Running
SPEC
Benchmarks on Linux
Chuck Lever, Netscape Communications Corp.
[email protected]
$Id: spec.html,v 1.7 1999/11/12 20:12:54 cel Exp $
Abstract
|
We describe the modifications required to run SPEC's SDET, KENBUS, and
SPECweb96 benchmarks on Linux.
|
This document is Copyright © 1999
Netscape Communications Corp.,
all rights reserved.
Trademarked material referenced in this document is copyright
by its respective owner.
|
Introduction
Linux is an open-source POSIX-compliant operating system that runs
on commodity Intel PC hardware.
The Linux kernel is developed using an innovative distributed process
that has resulted in a high-performance ultra-stable OS platform that
is often preferred over commercial OS distributions.
However, this process isn't perfect. Sometimes old problems are
re-introduced to the kernel, and performance can vary from release
to release. Very often, performance changes are described in informal
terms, and no scientific analysis is provided.
No history of performance improvements is maintained.

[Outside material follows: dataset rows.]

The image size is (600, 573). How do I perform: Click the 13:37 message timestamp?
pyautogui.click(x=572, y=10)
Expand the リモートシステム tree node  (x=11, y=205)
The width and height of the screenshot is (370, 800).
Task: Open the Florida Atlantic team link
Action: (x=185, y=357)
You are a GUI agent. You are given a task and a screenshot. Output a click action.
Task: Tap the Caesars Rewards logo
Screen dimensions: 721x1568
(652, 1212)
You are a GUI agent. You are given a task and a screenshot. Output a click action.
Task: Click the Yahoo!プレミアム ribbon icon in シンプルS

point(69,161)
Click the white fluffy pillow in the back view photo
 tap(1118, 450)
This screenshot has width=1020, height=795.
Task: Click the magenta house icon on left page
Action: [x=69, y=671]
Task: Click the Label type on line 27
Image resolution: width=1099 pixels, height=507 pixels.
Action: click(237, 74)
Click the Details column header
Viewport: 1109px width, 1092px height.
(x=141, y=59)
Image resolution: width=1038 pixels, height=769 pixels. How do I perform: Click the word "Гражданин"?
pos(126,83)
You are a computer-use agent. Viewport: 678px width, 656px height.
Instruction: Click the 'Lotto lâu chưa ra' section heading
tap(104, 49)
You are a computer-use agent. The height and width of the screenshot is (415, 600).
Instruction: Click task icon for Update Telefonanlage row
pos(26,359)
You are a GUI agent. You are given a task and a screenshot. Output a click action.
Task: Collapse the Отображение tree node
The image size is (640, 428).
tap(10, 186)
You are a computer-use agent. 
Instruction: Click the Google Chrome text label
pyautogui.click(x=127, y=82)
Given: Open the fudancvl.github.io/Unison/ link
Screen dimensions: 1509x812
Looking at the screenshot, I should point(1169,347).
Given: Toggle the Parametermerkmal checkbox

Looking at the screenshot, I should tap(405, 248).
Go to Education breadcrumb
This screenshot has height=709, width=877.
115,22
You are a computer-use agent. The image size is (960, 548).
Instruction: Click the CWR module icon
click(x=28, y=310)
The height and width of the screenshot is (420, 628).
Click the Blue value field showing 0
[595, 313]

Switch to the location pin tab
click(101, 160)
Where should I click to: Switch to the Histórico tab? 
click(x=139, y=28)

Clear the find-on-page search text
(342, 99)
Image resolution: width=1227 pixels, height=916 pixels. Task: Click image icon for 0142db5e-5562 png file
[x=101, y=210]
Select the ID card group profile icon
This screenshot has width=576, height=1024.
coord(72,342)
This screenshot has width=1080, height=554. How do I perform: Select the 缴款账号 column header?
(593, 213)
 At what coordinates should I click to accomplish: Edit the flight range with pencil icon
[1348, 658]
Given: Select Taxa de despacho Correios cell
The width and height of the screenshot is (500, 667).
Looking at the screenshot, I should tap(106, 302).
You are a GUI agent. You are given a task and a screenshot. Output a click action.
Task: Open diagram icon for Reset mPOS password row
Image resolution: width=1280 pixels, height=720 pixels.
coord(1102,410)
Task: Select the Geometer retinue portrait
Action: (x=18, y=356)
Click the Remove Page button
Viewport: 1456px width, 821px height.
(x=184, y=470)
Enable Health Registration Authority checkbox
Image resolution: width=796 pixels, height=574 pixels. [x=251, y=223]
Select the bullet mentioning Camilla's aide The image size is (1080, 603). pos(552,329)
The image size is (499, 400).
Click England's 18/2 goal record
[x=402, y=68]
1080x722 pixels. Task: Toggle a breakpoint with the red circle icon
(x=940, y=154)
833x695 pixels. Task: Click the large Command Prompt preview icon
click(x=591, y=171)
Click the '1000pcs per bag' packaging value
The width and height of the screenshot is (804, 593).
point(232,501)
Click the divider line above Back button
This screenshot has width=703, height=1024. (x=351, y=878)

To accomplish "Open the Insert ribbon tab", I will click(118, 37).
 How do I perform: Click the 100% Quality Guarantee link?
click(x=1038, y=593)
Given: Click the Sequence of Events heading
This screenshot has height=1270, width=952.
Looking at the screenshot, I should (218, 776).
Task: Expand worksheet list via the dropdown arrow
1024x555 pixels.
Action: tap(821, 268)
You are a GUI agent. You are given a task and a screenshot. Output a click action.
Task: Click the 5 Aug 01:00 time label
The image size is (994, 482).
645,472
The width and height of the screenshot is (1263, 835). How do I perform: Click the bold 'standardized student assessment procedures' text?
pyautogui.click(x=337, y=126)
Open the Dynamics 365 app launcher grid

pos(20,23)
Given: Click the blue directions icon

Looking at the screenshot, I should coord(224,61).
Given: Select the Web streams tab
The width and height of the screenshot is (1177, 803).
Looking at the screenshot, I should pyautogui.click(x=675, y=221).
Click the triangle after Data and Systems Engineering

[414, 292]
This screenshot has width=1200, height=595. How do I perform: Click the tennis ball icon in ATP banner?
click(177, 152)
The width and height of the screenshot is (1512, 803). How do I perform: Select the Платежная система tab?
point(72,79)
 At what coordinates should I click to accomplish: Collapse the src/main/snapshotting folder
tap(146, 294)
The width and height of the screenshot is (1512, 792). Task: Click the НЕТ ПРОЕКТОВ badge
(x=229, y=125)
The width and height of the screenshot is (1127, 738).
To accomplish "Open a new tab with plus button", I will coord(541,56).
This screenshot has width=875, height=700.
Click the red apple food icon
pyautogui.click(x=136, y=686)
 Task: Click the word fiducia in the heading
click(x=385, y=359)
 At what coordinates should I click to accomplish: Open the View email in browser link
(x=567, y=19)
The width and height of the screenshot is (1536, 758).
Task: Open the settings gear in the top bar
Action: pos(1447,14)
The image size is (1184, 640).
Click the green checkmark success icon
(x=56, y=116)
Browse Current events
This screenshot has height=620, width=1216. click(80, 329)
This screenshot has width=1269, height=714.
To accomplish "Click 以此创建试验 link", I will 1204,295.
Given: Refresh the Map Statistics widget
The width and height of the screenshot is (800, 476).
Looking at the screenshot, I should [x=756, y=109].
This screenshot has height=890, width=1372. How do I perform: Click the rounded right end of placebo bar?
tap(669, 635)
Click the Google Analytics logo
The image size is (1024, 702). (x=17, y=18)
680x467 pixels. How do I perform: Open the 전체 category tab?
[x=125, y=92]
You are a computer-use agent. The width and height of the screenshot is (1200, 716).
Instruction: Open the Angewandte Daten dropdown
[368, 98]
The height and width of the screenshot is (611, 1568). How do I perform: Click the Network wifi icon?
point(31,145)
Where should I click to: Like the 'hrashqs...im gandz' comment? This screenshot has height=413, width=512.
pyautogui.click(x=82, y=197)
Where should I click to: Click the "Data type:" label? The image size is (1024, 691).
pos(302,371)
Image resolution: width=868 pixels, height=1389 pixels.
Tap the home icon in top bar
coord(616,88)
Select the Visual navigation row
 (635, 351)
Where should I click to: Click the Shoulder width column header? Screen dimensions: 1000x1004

Clearly, a database of regression test results can help prevent
flagging performance or API compliance as development progresses.
In order to regression-test Linux scientifically, benchmark standards
must be agreed upon.
In this paper, we describe the modifications required to run SPEC's SDET,
KENBUS, and SPECweb96 benchmarks on Linux.
We show how to run the standard SPEC benchmarks on Linux,
and make a case for using these as part of a regression suite.
SPEC SDM 1.1
The latest release of SPEC's SDM benchmark is 1.1, current as of the
early 90's. Very little work has been done on this suite since then.
However, it is still a useful benchmark because of how thoroughly it
checks its output.
SPEC SDM is distributed by the
SPEC Organization for a fee.
In the modification instructions below, we assume that you already have some
familiarity the benchmarks.
Common changes
This section describes changes you'll need to make to Linux to
get both S-DET and KENBUS working correctly.
-
In order to run tests with a large number of processes, you will
need to re-compile the Linux kernel with NR_TASKS set to its
maximum value. The NR_TASKS constant is contained in
/usr/src/linux/include/linux/tasks.h.
Its maximum value is 4090 on Intel processors with the kernel
APM extensions enabled.
It is also recommended that MAX_TASKS_PER_USER be increased
to a number almost as large, say, 3500.
-
Be sure that any programs, such as xntpd, that can alter the system
clock have been disabled.
The system clock is used to measure the elapsed time for a benchmark
run, and if it changes during a run, the results can be altered,
sometimes in a way where the results look reasonable, and sometimes
they will appear outlandish (negative throughput, for example).
-
Disable any regularly scheduled jobs such as sendmail, or,
for example, a cron job that might start a news process.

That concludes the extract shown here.